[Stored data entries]
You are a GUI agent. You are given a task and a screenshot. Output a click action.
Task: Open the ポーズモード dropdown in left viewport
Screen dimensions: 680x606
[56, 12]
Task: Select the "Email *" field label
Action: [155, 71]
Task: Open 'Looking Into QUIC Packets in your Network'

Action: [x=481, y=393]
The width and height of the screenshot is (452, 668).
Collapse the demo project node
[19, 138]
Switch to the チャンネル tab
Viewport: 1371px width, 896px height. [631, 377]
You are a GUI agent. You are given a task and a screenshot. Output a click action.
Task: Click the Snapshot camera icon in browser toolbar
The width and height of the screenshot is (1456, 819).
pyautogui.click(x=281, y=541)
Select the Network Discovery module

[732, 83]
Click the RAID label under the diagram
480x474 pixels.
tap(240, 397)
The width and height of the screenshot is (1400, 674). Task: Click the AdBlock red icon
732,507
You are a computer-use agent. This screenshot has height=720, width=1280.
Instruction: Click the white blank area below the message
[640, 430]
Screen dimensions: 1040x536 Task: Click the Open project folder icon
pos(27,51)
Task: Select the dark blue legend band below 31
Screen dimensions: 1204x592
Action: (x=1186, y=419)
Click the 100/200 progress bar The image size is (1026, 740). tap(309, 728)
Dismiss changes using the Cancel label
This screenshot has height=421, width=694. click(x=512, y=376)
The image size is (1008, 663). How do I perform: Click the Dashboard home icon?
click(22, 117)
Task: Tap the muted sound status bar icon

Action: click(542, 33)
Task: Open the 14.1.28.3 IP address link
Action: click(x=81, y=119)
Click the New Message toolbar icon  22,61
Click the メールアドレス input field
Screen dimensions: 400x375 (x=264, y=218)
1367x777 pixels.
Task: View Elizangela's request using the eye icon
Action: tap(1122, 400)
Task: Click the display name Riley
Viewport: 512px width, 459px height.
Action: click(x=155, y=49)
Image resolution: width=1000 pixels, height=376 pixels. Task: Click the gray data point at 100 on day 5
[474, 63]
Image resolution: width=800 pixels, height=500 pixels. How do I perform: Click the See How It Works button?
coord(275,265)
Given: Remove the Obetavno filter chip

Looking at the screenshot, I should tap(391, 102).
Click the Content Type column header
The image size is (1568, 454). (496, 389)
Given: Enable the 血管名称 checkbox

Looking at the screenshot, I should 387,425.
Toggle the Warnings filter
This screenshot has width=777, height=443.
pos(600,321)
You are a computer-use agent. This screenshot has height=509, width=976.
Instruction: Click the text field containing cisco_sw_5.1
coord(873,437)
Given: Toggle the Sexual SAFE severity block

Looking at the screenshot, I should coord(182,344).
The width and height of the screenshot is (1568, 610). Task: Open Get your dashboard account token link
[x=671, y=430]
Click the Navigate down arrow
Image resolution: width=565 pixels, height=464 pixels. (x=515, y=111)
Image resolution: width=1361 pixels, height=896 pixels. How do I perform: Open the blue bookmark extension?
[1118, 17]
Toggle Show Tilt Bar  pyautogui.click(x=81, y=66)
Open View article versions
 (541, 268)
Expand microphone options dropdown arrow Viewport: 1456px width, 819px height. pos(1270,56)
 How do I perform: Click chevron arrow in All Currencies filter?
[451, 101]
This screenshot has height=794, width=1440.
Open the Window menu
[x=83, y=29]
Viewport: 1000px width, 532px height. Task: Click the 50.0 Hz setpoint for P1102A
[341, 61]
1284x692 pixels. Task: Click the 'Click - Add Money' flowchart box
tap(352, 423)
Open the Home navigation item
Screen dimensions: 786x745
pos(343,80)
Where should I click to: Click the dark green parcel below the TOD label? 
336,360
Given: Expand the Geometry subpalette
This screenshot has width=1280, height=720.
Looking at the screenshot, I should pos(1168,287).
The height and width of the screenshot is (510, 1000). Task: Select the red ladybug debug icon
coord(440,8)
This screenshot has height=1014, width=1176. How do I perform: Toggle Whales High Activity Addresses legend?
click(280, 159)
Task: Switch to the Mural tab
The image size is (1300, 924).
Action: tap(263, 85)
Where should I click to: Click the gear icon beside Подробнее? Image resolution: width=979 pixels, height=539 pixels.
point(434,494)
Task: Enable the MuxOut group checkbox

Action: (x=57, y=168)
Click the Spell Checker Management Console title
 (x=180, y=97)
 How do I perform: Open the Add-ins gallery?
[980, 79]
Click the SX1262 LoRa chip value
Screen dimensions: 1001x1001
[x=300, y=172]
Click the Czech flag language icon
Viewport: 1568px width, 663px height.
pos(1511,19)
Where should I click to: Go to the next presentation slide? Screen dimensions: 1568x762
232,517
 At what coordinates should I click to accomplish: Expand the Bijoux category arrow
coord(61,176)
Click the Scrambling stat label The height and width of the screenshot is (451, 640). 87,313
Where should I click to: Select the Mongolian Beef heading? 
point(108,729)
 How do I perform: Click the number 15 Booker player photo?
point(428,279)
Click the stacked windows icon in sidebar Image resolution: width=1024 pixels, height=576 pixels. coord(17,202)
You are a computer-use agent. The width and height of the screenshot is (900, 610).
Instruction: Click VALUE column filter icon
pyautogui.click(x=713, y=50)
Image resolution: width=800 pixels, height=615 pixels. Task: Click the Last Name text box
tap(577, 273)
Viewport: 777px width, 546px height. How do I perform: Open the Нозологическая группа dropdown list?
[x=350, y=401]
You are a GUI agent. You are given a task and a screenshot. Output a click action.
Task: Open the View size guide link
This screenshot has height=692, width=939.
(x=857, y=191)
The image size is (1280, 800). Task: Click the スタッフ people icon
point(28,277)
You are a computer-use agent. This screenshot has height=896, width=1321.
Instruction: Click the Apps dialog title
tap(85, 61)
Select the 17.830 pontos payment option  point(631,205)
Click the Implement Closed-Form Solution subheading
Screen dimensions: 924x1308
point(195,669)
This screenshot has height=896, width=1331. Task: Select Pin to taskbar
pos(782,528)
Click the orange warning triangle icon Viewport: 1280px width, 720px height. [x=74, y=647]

*GOAL OF THE EXERCISE:*
Restate word for word the entries above, starting at the line with "Task: Open 'Looking" and ending at the line with "Click the New", inclusive, and no others.

*RESPONSE BELOW:*
Task: Open 'Looking Into QUIC Packets in your Network'

Action: [x=481, y=393]
The width and height of the screenshot is (452, 668).
Collapse the demo project node
[19, 138]
Switch to the チャンネル tab
Viewport: 1371px width, 896px height. [631, 377]
You are a GUI agent. You are given a task and a screenshot. Output a click action.
Task: Click the Snapshot camera icon in browser toolbar
The width and height of the screenshot is (1456, 819).
pyautogui.click(x=281, y=541)
Select the Network Discovery module

[732, 83]
Click the RAID label under the diagram
480x474 pixels.
tap(240, 397)
The width and height of the screenshot is (1400, 674). Task: Click the AdBlock red icon
732,507
You are a computer-use agent. This screenshot has height=720, width=1280.
Instruction: Click the white blank area below the message
[640, 430]
Screen dimensions: 1040x536 Task: Click the Open project folder icon
pos(27,51)
Task: Select the dark blue legend band below 31
Screen dimensions: 1204x592
Action: (x=1186, y=419)
Click the 100/200 progress bar The image size is (1026, 740). tap(309, 728)
Dismiss changes using the Cancel label
This screenshot has height=421, width=694. click(x=512, y=376)
The image size is (1008, 663). How do I perform: Click the Dashboard home icon?
click(22, 117)
Task: Tap the muted sound status bar icon

Action: click(542, 33)
Task: Open the 14.1.28.3 IP address link
Action: click(x=81, y=119)
Click the New Message toolbar icon  22,61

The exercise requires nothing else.